Inbox: Who will the Angels hire as GM?
Beat reporter Lyle Spencer fields Halos fans' questions
ANAHEIM -- Winter has come too early again for Angels faithful, who must sit back and watch Texas bid for a World Series championship with a cast fortified by Mike Napoli, along with Old Man River Darren Oliver still rolling out of the bullpen.
Yes, I know, it's hard to swallow. But now you know how Rangers fans felt watching the Angels win the American League West seemingly every year. The one certainty with this game is that eventually it's going to humble everyone involved, from superstar to superfan.
The Inbox has been in cold storage, and for that I apologize. I did not have a nice summer. Serious auto accidents and surgeries have a way of taking the fun out of things.
I'm looking forward to a better 2012, personally and for the Halos. I remain upbeat about the Angels, in spite of daily attempts online to bring me into the chorus calling for massive change. This team, as constituted, is not far away at all.

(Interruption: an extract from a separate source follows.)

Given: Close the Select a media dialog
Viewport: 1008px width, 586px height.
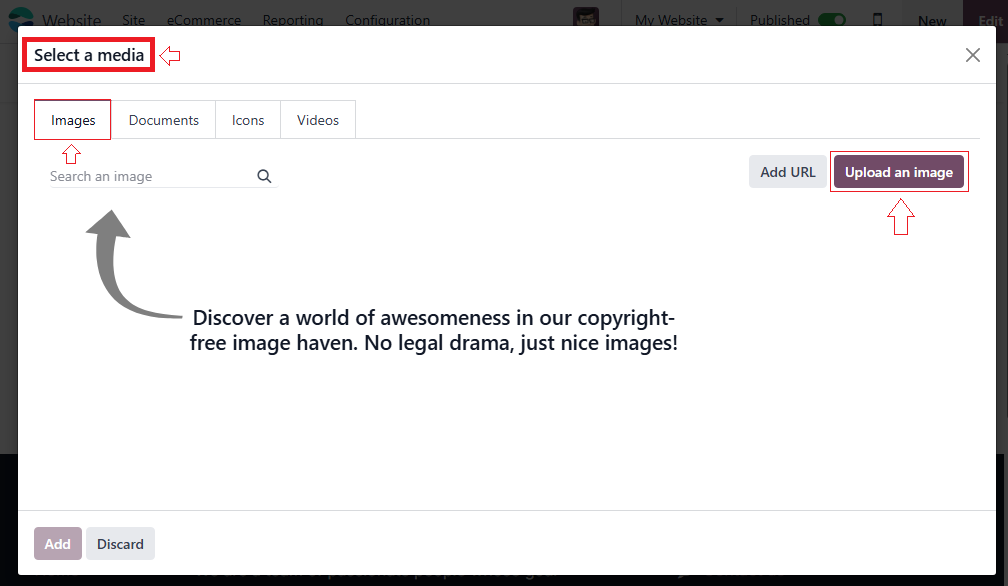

Just the other day, in Texas, Nolan Ryan was telling me how much he respects the Angels and, specifically, their impressive collection of young talent. That tells me I'm not off track here. The Express is as smart as anyone in the game. It shines through in what he has built in Texas.
So, let's get on with it ...
Who should the Angels hire for the new general manager to replace Tony Reagins?
-- Bobby B., Los Angeles
Ah, the $24 million question. There are so many directions to go with this, so many plausible candidates, it's difficult to narrow it down to even as few as five or six. I'm guessing that's what the front office is going through at this moment as it weighs an infinite range of options.
I can't see the Angels entrusting a new GM with the power or salary one of the big names -- Theo Epstein, Billy Beane -- would require. But there are other creative avenues to explore.
One popular sentiment, expressed by Orange County Register columnist Mark Whicker, is to bring back Buddy Black, the Padres' manager. Black has two years left on his contract and has the look of a guy who thoroughly enjoys the challenges of managing -- a job he does about as well as anybody in the game.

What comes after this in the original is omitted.